Je laissais Monsieur Olga, ou plutôt Henry, grommelant dans sa barbe hirsute. À mi-chemin entre la boutique et le LET, je m'octroyais le droit de sortir le papier, avant de découvrir le nouveau message du corbeau.
J'étais perplexe. Le corbeau avait eu ma note et m'avait répondu, mais quel message !
J'avouais que son petit mot avait eu pour effet positif de me faire sourire et d'oublier l'espace d'un instant mes sombres pensées. En arrivant à ma chambre, j'avais tenté tous les systèmes de traduction possible et imaginable.
J'avais même tenté d'assembler toutes les premières lettres des mots pour dénicher un message codé mais cela ne donnait rien de concluant: PCA, LSSMPLD.
Franchement, peut importait le sens dans lequel on retournait ces lettres, cela ne voulait rien dire. Agacée, je me laissais tombée sur mon lit.
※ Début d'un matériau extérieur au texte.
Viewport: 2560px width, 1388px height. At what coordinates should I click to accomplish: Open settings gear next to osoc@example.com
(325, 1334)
Mahaut dormait encore à l'autre bout de la pièce, soit pas très loin de moi. Je me demandais comment elle faisait pour dormir avec toutes les révélations que je lui avais faites.
J'enlaçais mon oreiller, comme a mon habitude, dans l'idée de tirer quelques minutes de sommeil supplémentaire, quand mon doigt se coupa sur quelque chose. Je le soulevais pour découvrir une sorte de petit paquet cadeau mal emballé et de petite taille. Je m'étais simplement coupé avec un bout de papier coloré !
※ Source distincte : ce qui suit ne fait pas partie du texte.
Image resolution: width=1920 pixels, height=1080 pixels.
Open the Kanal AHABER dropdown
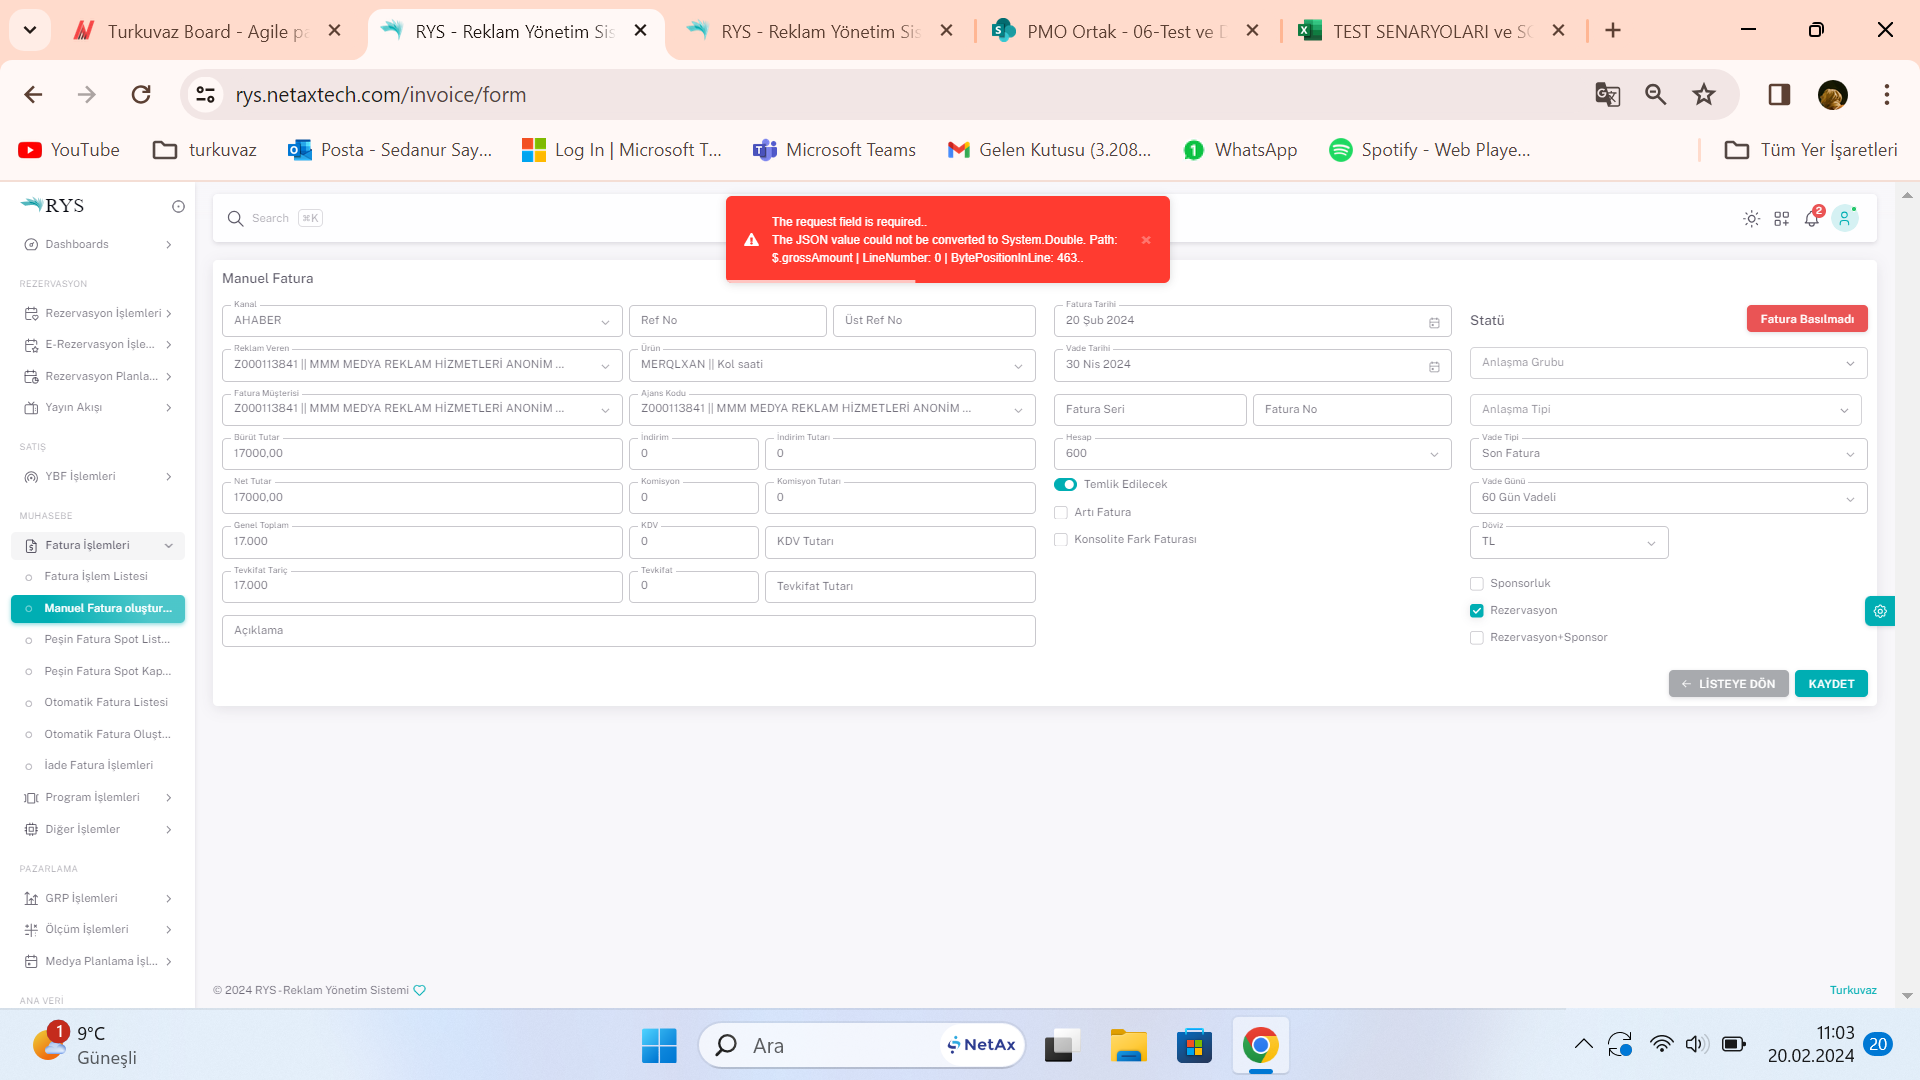[422, 321]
Je triturais le paquet en me battant contre le long ruban de scotch qui saucissonnait le cadeau. Je sortis une paire de ciseaux et arrachait le papier craft. Un sachet tomba sur le drap. Un paquet de bonbons, remplis de formes approximatives colorées. Des corbeaux, devinai-je avec un sourire amusé. En ouvrant le paquet, je vis à l'intérieur une note roulée sur elle-même.
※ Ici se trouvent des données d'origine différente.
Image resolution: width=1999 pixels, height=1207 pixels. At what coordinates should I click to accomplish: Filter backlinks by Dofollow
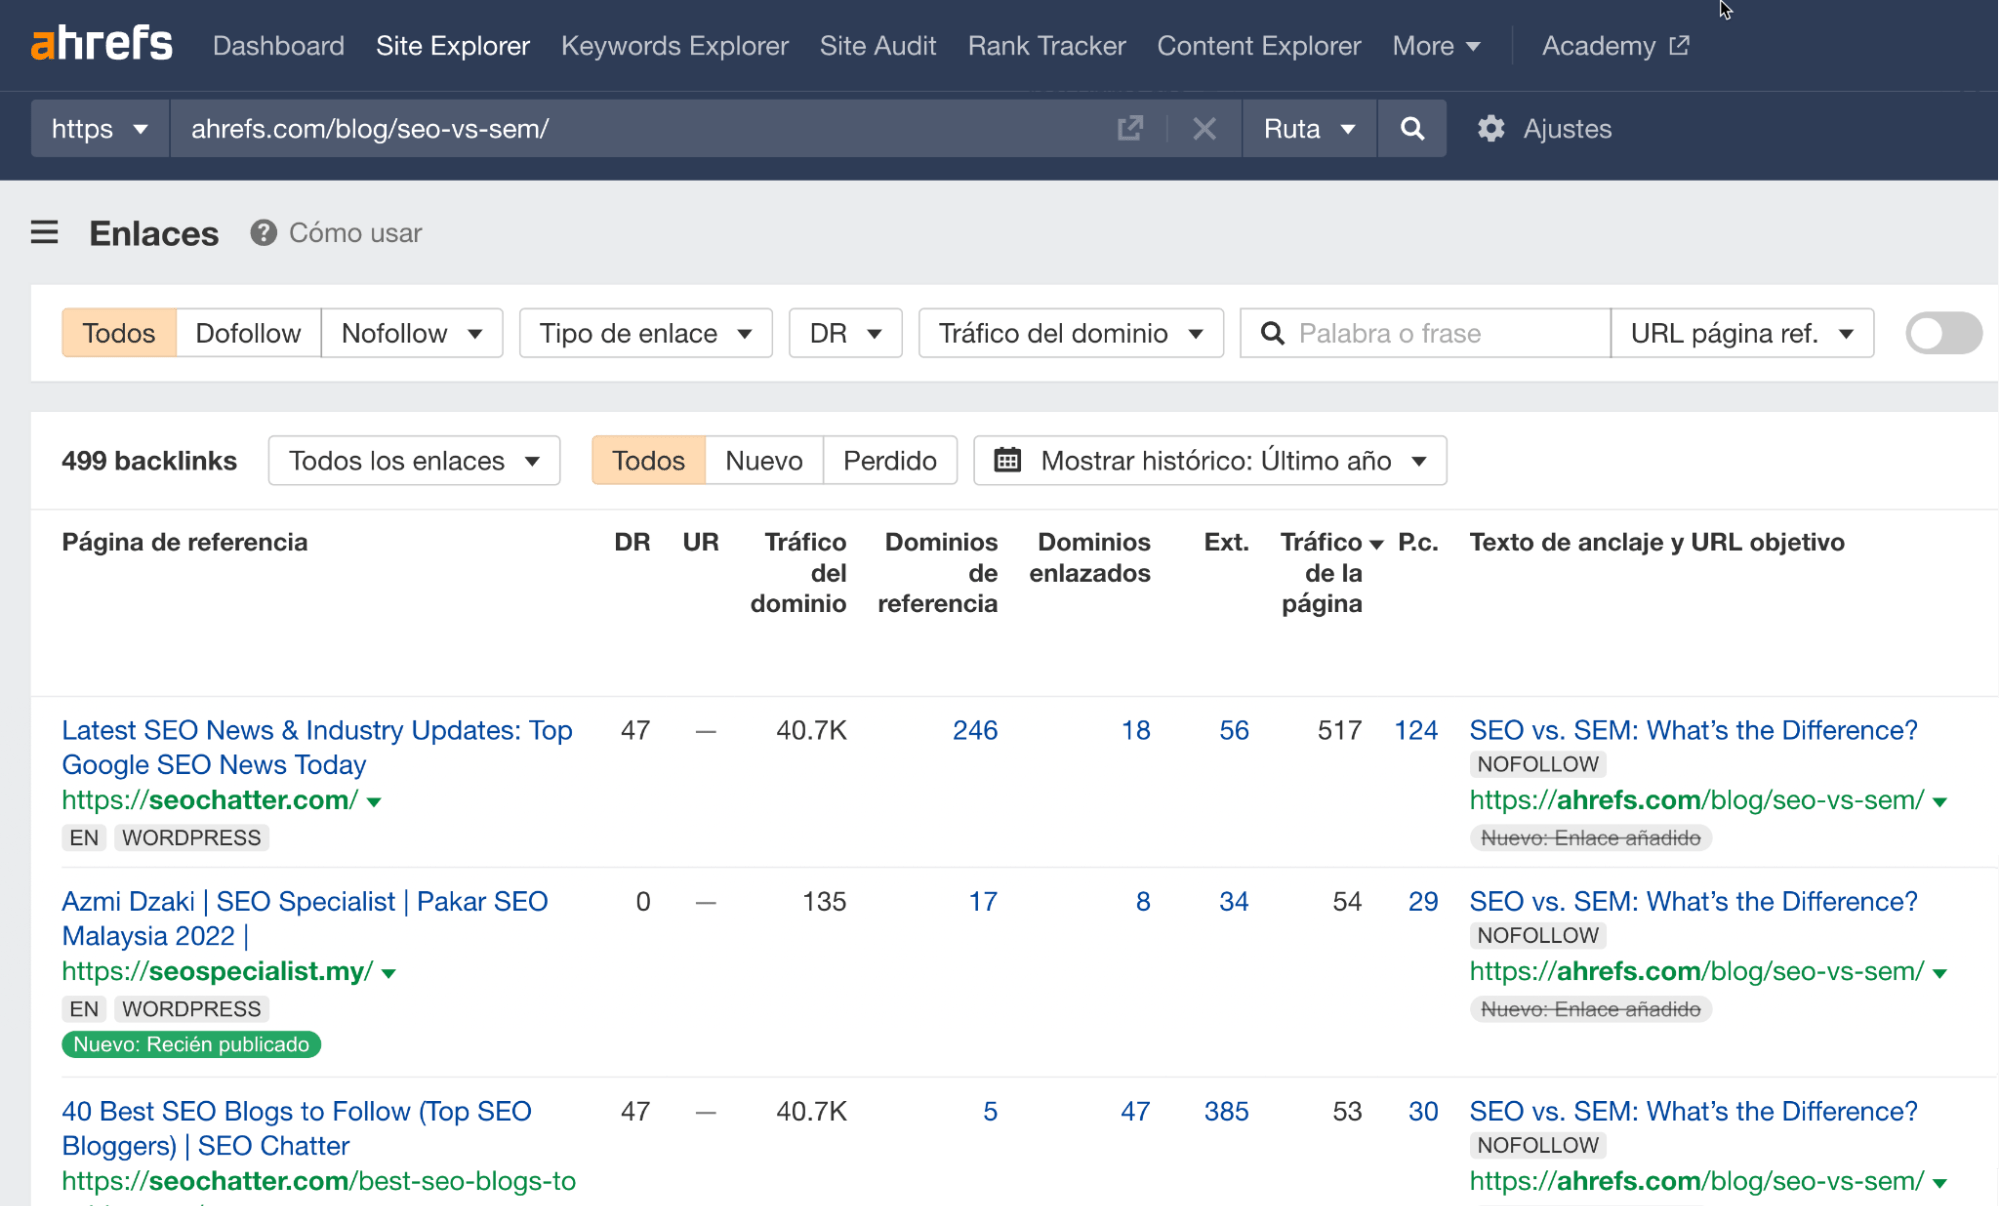click(247, 333)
- Qu'est-ce que c'est ? demanda la belle au bois dormant, réveillée par le raffut que je faisais.
- On a reçu les bonbons qu'on attendait.
Mahaut se leva d'un bond, surexcitée.
- Tu m'accompagnes, je vais me coiffer ?
J'indiquais la pièce la plus sûre de notre deux-pièces, la salle de bain. Mahaut acquiesça et rentra dans la salle en ayant pris discrètement un petit carnet et un crayon. Dans les sanitaires, je vidais le contenu du sachet sur une serviette propre, posée au ras du lavabo.
Parmi les bonbons, un se détachait plus des autres : il était difforme, blanchâtre et sableux. Le remède. Un coup d'œil avec Mahaut me permis de savoir qu'elle l'avait également repéré. Je saisis le minuscule rouleau de papier, le déroulant minutieusement.
Je souris malgré moi, car jamais il ne me serait venu à l'esprit de douter de Mahaut. Si quelqu'un méritait ma confiance plus que quiconque, c'était bien elle. Elle griffonna «Je peux ?» en me montrant du menton son poing qui refermait la parfaite difformité blanche et sèche.
- Tu peux me coiffer derrière s'il te plaît ?
- Évidemment, quelle question !
Sa phrase avait beau n'avoir pour unique but de confirmer mon approbation aux deux mots rédigés sur son carnet, j'attrapais néanmoins la brosse. J'entrepris de peigner ses cheveux roux mais elle racla la gorge. «J'ai les mains moites !»
- Tu permets que je boive un coup, je suis assoiffée.
Elle n'attendit pas ma réponse et se jeta sur le lavabo, buvant sans retenue en mettant ses mains en coupe. Le cachet avait dû commencer à fondre à cause de l'humidité de ses paumes.
Mahaut avait pris le remède. Elle allait, comme moi, passer un sacré mauvais moment afin de recouvrer la mémoire.
Mais le libre-arbitre avait un prix que nous étions bien décidées à payer.